__Instructions for the task__: Render the lines from the beginning through the one containing "Action: click(x=60, y=30)" as a Markdown table with the columns Row and Line. Number each row and leave out blank lines.

[Records for this exercise start]

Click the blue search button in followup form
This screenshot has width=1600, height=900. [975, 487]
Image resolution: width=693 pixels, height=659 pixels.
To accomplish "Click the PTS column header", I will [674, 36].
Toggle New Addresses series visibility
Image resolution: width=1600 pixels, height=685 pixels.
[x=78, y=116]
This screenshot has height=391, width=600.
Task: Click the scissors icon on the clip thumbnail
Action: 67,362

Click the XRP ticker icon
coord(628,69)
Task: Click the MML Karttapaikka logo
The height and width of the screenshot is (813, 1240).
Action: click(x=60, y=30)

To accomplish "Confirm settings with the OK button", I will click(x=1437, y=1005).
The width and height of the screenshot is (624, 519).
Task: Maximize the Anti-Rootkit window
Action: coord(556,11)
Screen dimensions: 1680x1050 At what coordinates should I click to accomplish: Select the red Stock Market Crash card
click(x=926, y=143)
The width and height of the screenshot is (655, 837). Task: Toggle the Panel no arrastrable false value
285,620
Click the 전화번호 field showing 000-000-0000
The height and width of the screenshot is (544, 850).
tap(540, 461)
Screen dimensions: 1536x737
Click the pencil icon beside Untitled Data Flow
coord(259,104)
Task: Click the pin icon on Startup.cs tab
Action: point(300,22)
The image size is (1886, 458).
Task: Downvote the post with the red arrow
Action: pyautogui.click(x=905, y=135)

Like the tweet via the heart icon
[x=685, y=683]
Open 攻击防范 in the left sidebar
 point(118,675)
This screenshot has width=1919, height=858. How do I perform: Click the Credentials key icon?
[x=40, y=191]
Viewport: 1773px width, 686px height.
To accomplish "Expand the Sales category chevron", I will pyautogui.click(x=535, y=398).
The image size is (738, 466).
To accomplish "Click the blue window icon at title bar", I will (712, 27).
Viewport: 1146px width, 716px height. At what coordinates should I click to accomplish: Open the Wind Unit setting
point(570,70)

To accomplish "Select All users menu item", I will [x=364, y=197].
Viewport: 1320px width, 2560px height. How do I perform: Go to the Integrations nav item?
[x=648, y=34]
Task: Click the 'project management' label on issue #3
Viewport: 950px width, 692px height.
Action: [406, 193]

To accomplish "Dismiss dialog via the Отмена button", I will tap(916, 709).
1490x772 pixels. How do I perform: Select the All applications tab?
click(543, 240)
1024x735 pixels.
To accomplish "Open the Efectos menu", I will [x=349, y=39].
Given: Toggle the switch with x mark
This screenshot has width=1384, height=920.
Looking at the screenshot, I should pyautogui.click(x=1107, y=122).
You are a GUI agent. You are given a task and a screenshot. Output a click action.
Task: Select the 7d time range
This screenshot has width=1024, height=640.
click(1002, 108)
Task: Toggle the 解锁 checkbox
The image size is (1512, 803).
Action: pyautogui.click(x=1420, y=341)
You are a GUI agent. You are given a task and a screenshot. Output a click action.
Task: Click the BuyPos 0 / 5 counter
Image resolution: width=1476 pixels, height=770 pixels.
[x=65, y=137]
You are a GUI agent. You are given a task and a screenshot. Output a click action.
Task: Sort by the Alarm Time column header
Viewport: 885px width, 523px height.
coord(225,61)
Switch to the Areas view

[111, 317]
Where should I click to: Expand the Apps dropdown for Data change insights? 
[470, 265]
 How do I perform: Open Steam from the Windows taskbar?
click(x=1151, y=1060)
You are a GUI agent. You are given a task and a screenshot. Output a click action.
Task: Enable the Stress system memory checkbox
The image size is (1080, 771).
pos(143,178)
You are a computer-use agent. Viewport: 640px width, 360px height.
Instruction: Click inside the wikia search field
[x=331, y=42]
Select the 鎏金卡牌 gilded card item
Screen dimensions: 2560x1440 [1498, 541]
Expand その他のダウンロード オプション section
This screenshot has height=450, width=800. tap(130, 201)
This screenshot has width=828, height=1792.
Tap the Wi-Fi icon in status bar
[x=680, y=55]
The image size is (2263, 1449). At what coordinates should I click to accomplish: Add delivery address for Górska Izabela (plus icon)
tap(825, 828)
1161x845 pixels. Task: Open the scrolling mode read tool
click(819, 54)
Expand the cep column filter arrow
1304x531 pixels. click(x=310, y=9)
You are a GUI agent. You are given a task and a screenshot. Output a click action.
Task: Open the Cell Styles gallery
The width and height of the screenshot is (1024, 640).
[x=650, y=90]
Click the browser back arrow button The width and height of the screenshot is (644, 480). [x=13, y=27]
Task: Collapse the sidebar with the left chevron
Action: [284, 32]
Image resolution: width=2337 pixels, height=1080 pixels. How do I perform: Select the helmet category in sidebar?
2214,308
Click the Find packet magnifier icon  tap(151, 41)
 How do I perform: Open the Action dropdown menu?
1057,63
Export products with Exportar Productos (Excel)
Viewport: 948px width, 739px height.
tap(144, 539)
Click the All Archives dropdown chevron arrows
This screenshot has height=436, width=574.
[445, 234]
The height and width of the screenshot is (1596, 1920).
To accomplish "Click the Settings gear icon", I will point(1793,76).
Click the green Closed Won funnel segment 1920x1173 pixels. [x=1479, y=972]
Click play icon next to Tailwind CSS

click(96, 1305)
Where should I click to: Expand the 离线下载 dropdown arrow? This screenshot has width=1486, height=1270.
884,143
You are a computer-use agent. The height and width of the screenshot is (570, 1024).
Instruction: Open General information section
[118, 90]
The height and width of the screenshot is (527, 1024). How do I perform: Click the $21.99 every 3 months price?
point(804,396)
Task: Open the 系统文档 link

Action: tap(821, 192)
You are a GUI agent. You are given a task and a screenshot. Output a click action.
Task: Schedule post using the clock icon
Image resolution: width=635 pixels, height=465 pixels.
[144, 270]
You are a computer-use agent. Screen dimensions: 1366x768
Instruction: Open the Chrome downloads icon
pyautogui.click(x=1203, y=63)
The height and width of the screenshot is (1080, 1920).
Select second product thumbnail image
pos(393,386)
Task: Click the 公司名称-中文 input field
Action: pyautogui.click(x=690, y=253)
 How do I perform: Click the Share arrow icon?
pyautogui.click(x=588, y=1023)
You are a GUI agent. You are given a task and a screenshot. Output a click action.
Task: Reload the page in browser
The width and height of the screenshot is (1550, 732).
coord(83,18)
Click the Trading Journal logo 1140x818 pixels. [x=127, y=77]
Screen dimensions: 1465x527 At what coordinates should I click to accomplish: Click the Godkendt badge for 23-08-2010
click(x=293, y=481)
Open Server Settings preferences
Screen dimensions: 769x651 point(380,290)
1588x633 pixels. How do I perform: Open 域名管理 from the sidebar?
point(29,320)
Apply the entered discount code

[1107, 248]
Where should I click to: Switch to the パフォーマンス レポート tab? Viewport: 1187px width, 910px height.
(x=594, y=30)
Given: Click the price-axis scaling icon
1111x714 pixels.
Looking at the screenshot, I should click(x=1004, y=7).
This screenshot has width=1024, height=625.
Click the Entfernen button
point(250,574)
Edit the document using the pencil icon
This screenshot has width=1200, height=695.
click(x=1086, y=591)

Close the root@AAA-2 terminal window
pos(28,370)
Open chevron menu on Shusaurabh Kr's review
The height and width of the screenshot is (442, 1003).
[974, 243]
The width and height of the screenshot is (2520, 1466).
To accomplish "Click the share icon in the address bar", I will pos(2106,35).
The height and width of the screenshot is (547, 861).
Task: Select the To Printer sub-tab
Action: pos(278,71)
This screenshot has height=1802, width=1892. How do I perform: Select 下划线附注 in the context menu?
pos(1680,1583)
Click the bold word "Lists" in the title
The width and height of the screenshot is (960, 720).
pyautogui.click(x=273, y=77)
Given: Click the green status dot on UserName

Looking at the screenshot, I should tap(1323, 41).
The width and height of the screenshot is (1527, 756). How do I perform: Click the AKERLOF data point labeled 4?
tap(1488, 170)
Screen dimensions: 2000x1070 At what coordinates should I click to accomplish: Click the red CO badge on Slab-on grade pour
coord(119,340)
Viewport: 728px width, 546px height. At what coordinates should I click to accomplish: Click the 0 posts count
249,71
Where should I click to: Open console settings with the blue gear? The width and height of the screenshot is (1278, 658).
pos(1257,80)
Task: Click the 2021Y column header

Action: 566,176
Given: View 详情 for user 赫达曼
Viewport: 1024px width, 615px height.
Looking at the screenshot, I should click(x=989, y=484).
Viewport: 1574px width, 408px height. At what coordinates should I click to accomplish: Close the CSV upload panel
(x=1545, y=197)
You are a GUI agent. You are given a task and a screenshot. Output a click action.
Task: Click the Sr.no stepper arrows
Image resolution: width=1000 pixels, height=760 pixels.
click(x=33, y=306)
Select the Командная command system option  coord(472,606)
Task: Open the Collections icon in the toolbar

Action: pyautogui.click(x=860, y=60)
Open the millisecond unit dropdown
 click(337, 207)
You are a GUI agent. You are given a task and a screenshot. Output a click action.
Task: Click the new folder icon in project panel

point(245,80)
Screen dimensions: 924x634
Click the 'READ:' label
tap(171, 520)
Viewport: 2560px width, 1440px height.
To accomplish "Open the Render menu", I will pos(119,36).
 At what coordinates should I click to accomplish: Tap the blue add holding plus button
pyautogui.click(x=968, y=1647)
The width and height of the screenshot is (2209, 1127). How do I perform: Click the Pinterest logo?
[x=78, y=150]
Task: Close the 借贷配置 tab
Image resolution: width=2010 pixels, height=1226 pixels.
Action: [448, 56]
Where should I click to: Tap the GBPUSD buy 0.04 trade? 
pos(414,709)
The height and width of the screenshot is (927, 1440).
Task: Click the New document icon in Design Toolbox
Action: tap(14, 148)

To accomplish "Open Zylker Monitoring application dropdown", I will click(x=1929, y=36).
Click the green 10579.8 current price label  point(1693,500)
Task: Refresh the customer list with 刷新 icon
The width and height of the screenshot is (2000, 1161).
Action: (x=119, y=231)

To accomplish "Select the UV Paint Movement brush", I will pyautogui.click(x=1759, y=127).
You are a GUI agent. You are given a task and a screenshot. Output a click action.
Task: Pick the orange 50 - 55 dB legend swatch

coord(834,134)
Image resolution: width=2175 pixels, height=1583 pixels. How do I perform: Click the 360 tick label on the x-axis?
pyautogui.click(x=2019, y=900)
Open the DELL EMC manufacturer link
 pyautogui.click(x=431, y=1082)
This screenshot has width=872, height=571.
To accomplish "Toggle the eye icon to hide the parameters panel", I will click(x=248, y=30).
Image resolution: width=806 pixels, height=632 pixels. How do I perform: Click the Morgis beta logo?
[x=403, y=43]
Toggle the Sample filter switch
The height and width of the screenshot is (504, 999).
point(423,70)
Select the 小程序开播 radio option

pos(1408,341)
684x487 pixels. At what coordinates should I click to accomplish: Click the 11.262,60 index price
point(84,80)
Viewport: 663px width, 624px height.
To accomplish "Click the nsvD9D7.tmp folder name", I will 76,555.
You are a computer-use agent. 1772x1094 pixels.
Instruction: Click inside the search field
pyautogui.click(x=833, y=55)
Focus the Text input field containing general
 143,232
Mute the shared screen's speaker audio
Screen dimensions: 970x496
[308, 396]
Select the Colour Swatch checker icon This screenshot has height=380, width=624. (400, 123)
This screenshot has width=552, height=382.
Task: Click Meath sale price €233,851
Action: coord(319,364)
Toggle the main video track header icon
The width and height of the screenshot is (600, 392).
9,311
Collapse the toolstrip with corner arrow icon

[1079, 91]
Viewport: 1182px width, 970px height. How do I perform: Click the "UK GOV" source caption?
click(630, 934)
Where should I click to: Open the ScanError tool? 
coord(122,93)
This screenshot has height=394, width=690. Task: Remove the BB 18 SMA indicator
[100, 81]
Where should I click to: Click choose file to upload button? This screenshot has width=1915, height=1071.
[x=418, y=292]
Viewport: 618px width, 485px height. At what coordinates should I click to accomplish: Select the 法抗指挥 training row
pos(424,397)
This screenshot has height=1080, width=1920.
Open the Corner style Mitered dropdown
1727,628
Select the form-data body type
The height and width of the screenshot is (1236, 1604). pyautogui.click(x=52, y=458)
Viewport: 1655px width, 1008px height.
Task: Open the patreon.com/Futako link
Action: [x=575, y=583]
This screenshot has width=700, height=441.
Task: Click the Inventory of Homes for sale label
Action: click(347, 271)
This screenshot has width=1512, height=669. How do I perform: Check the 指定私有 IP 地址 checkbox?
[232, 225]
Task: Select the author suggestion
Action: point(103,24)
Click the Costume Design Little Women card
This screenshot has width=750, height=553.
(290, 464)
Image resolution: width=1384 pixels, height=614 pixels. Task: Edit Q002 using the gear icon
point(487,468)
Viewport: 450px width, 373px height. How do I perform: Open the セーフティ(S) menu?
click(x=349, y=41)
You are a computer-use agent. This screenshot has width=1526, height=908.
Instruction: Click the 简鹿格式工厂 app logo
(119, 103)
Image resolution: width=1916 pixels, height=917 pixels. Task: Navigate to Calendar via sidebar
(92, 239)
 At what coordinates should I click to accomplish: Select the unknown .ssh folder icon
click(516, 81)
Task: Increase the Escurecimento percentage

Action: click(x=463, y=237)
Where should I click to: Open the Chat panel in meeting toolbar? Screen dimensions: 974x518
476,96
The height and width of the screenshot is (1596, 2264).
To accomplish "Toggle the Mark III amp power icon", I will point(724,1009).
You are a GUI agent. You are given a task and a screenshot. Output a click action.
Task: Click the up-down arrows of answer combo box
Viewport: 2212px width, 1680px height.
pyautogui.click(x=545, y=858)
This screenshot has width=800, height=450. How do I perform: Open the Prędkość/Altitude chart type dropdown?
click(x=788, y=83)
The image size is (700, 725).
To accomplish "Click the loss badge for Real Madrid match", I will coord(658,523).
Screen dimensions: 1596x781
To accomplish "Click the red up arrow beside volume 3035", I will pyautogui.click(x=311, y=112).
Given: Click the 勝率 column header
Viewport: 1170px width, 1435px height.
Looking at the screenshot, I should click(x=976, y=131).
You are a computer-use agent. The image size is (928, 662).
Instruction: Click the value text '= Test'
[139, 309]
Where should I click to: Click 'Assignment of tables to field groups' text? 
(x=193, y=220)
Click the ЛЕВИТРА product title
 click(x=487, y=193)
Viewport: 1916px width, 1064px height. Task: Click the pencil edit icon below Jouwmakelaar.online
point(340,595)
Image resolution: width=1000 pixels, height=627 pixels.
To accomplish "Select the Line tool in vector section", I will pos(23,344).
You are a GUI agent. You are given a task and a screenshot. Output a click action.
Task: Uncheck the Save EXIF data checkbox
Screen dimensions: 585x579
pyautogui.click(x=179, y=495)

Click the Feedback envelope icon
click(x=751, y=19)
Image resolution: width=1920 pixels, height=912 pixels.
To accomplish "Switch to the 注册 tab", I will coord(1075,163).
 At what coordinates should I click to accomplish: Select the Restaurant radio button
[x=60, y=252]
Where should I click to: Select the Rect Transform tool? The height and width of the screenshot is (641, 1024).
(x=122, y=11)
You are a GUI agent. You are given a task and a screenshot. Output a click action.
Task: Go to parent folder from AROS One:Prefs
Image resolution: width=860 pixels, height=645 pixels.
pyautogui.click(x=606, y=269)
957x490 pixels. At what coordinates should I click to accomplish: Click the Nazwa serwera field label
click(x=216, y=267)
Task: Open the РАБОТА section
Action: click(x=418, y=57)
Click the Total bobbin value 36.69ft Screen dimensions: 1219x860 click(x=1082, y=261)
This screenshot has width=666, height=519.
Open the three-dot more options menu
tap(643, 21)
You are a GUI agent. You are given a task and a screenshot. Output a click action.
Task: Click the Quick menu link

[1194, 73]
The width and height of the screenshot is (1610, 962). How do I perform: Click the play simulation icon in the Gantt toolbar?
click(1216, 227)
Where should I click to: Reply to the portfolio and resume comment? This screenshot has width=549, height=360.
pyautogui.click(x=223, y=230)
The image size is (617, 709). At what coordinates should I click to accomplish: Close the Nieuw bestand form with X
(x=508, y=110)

[Records for this exercise end]

__Correct answer__:
| Row | Line |
|---|---|
| 1 | Click the blue search button in followup form |
| 2 | This screenshot has width=1600, height=900. [975, 487] |
| 3 | Image resolution: width=693 pixels, height=659 pixels. |
| 4 | To accomplish "Click the PTS column header", I will [674, 36]. |
| 5 | Toggle New Addresses series visibility |
| 6 | Image resolution: width=1600 pixels, height=685 pixels. |
| 7 | [x=78, y=116] |
| 8 | This screenshot has height=391, width=600. |
| 9 | Task: Click the scissors icon on the clip thumbnail |
| 10 | Action: 67,362 |
| 11 | Click the XRP ticker icon |
| 12 | coord(628,69) |
| 13 | Task: Click the MML Karttapaikka logo |
| 14 | The height and width of the screenshot is (813, 1240). |
| 15 | Action: click(x=60, y=30) |